To help broaden the use of single-photon avalanche diode (SPAD) cameras for multispeckle diffuse correlation spectroscopy (DCS), researchers at the University of Edinburgh developed a data compression scheme for a large-pixel-count SPAD camera using a field-programmable gate array (FPGA).

The camera system’s large sensor array enabled a substantial signal-to-noise ratio (SNR) gain over a single-pixel system: The researchers demonstrated an SNR gain of 110, with respect to single-pixel multispeckle DCS, using half of the 192 × 128 SPAD array. The pixel active fill factor was 13% — an order-of-magnitude-larger pixel count than in prior works, according to the team.

FPGA compression for large-array multispeckle DCS could democratize the use of SPAD cameras in the biomedical research community, the researchers believe, extending the benefits of multispeckle DCS across many areas of biomedical research.

DCS quantifies cerebral blood flow — an important indicator of brain health — by measuring the autocorrection function of diffused light introduced through the scalp. The light scatters through the deep tissue and returns a speckle pattern at the detector. The pattern fluctuates in intensity in response to the movement of the tissue and the blood circulating within it.

SPAD cameras have made it possible to capture many independent speckles at the same time, leading to multispeckle DCS instruments with high sensitivity. However, multispeckle DCS systems are hampered by the small number of pixels in a SPAD array and by a lack of camera-embedded processing capabilities. The extremely high data rates of SPAD cameras, which exceed the maximum data transfer rates of commonly used communication protocols, require large computing resources and limit the scalability of SPAD cameras to the higher pixel resolutions.

To enable practical use of SPAD cameras for multispeckle DCS, the researchers, led by professor Robert K. Henderson, connected a SPAD sensor array composed of 192 × 128 pixels to a commercial FPGA. They embedded an autocorrelation algorithm in the FPGA to make data compression scalable to large SPAD arrays. The algorithm can perform most of the calculations needed for DCS, and the system demonstrated the ability to calculate 12,288 autocorrelations in real time from the SPAD array output.

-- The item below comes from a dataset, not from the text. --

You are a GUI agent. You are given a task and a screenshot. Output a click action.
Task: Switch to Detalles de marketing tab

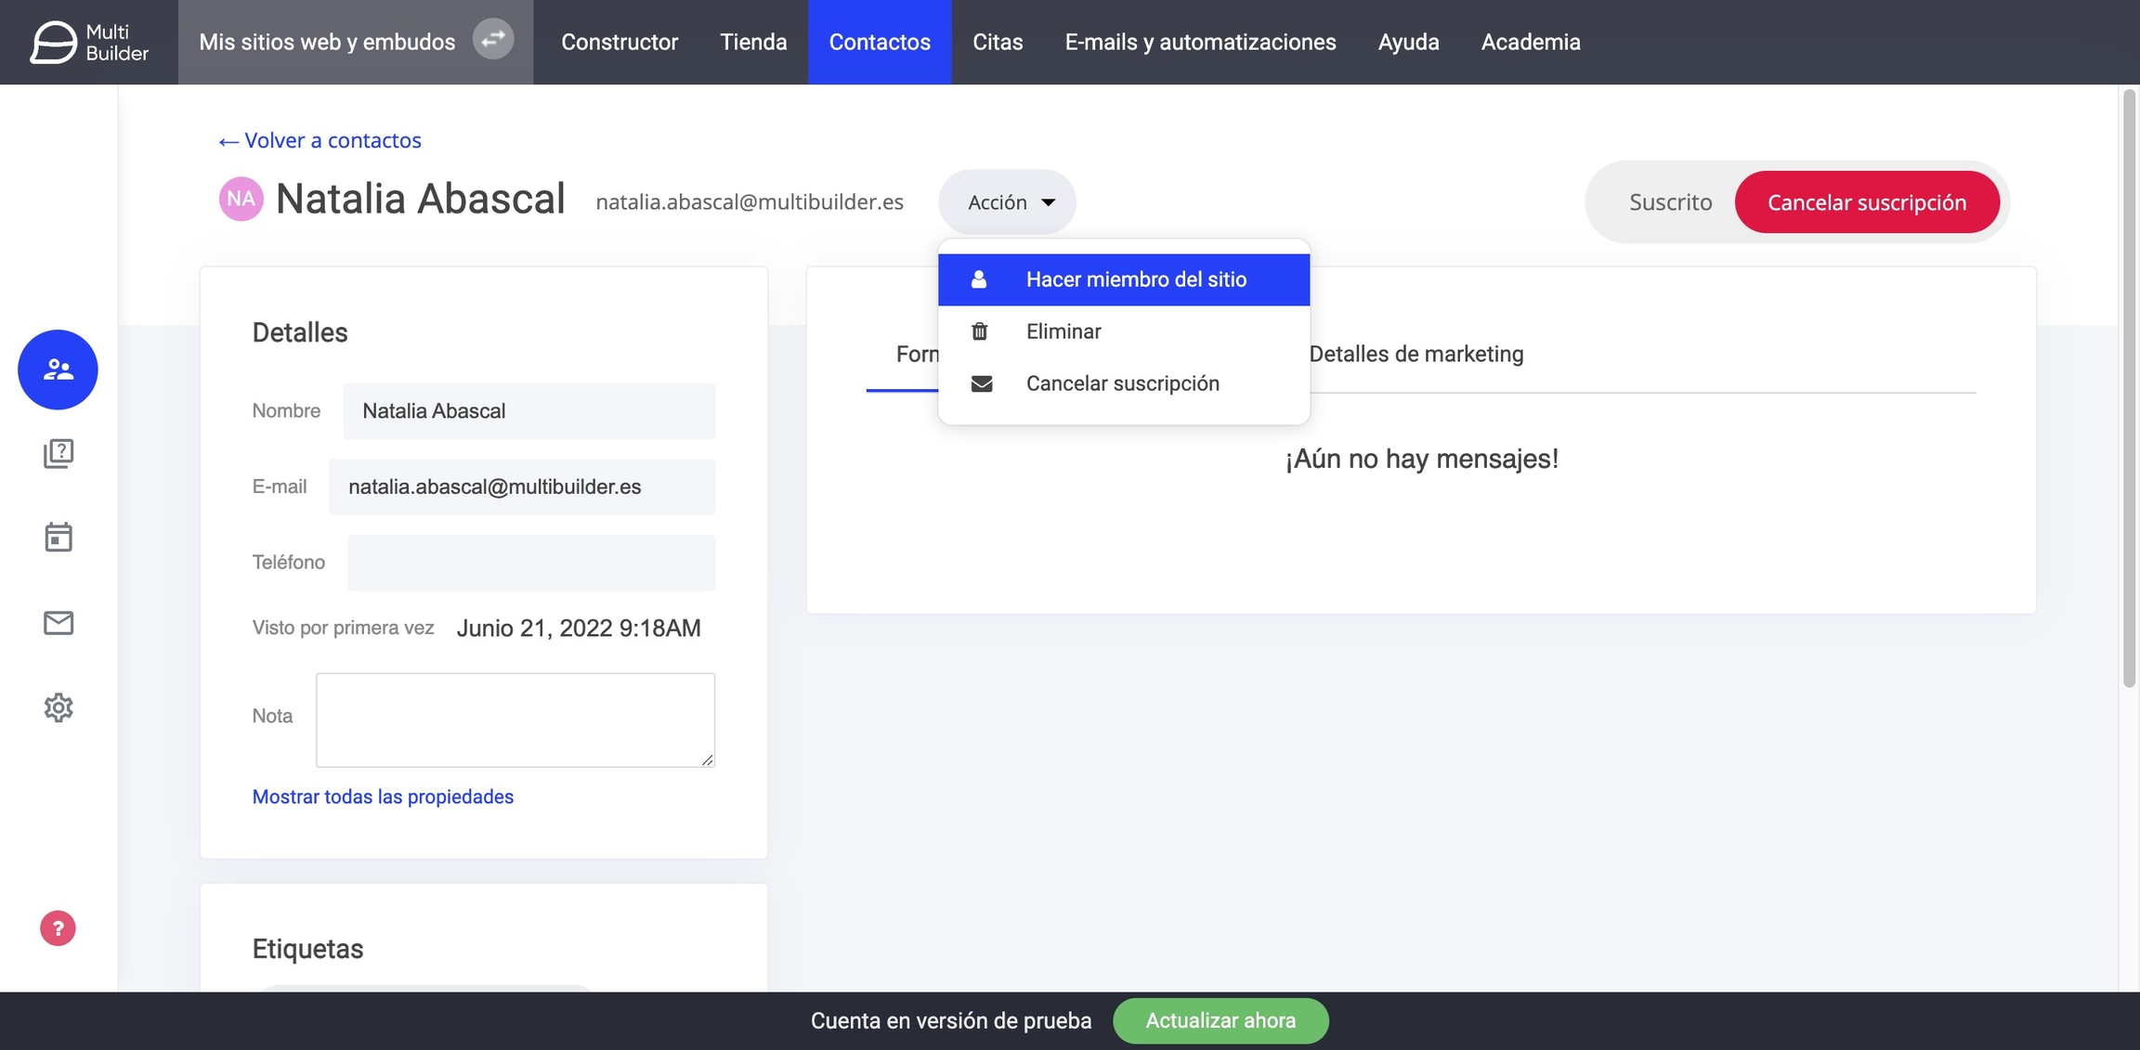[x=1416, y=354]
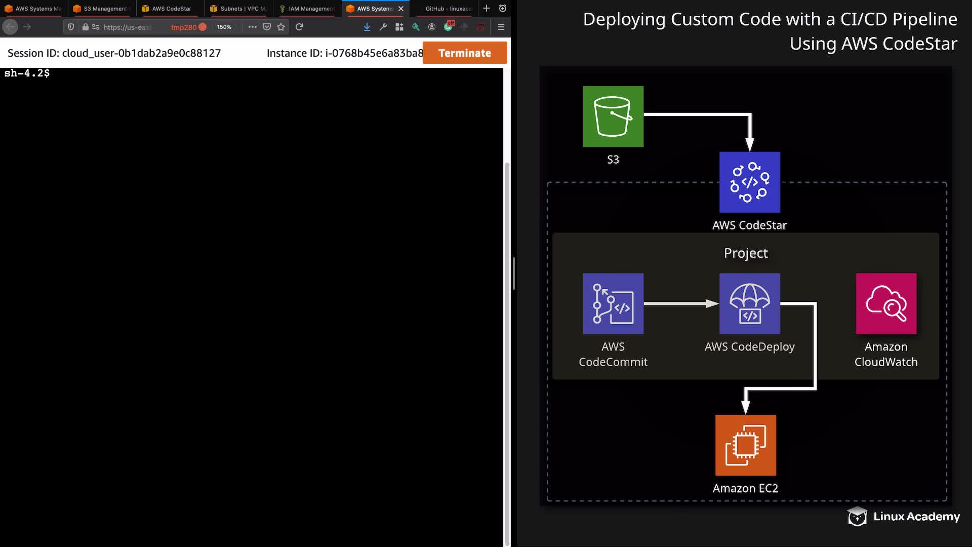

Shifting the computational burden from a host computing system to the hardware directly connected to the SPAD sensors alleviated the need for high-powered computing resources and extremely fast data transfer rates. The researchers ran the multispeckle DCS measurements in real time using a standard PC.

“Our proposed system achieved a significant gain in the signal-to-noise ratio, which is 110 times higher than that possible on a single-speckle DCS implementation and 3× higher than other state-of-the-art multispeckle DCS systems,” Henderson said.

Although the focus of the work is on FPGA-embedded processing for multispeckle DCS, the system can also operate in multispeckle time-domain DCS with a precision of 33-ps time-of-flight resolution, the researchers said.

In the future, the FPGA-based design for data compression could enable SPAD arrays for multispeckle DCS that provide high pixel resolution without requiring specialized, high-performance computing to calculate autocorrelators for real-time measurements.